Over a hundred academics, students, politicians and other interested parties travelled this June from all across the Celtic diaspora to Sabhal Mòr Ostaig, the Gaelic College at Skye in Scotland, to discuss the subject of emigration.
As well as from the Scottish Gaidhealtachd itself, they came from Wales and Ireland, Cornwall and the United States, New Zealand and Canada to take part in a prestigious three-day conference called to debate 'Celtic Cultures in the Emigrant Context'.

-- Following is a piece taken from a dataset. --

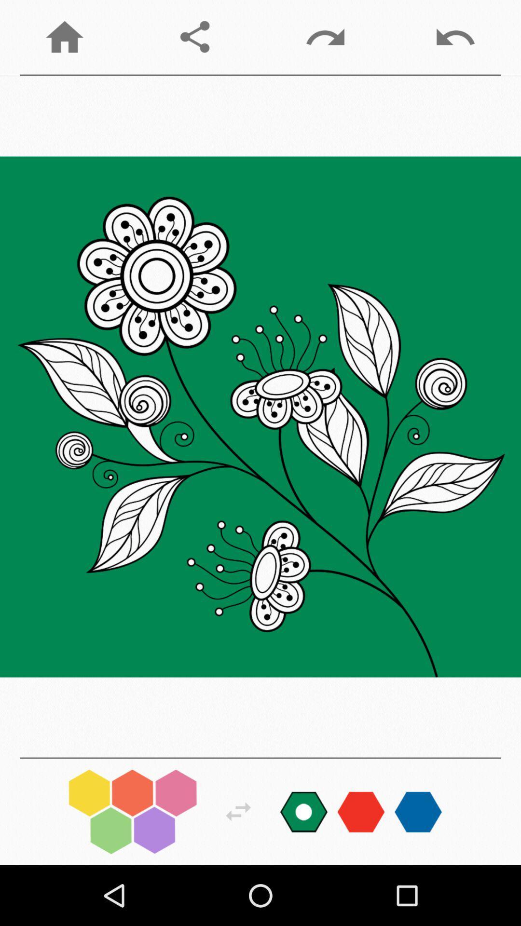 The width and height of the screenshot is (521, 926). Describe the element at coordinates (238, 811) in the screenshot. I see `the swap icon` at that location.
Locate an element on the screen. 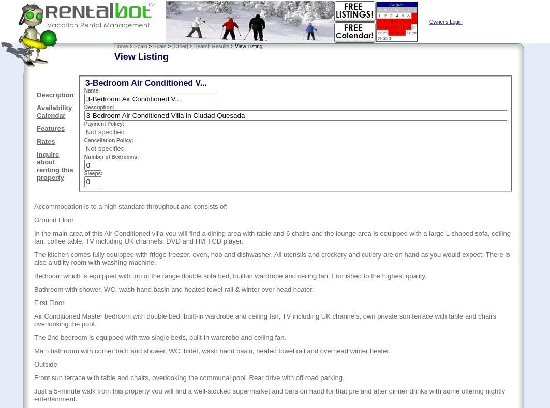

As many visitors - new and old - remarked, there could have been few better settings. The new Columba Campus at Sabhal Mòr - which was itself the first college of further education through the medium of Scottish Gaelic upon its inception in south Skye in 1983, and which now has 80 full-time students and hundreds of others taking shorter courses - is a magnificent complex. A tribute to Celtic and Gaelic resilience and revival, the glittering new campus, which was opened earlier this year, stands in a part of the Hebrides which has in the past been hard hit by emigration and clearance, but which is now enjoying a cultural and economic renaissance.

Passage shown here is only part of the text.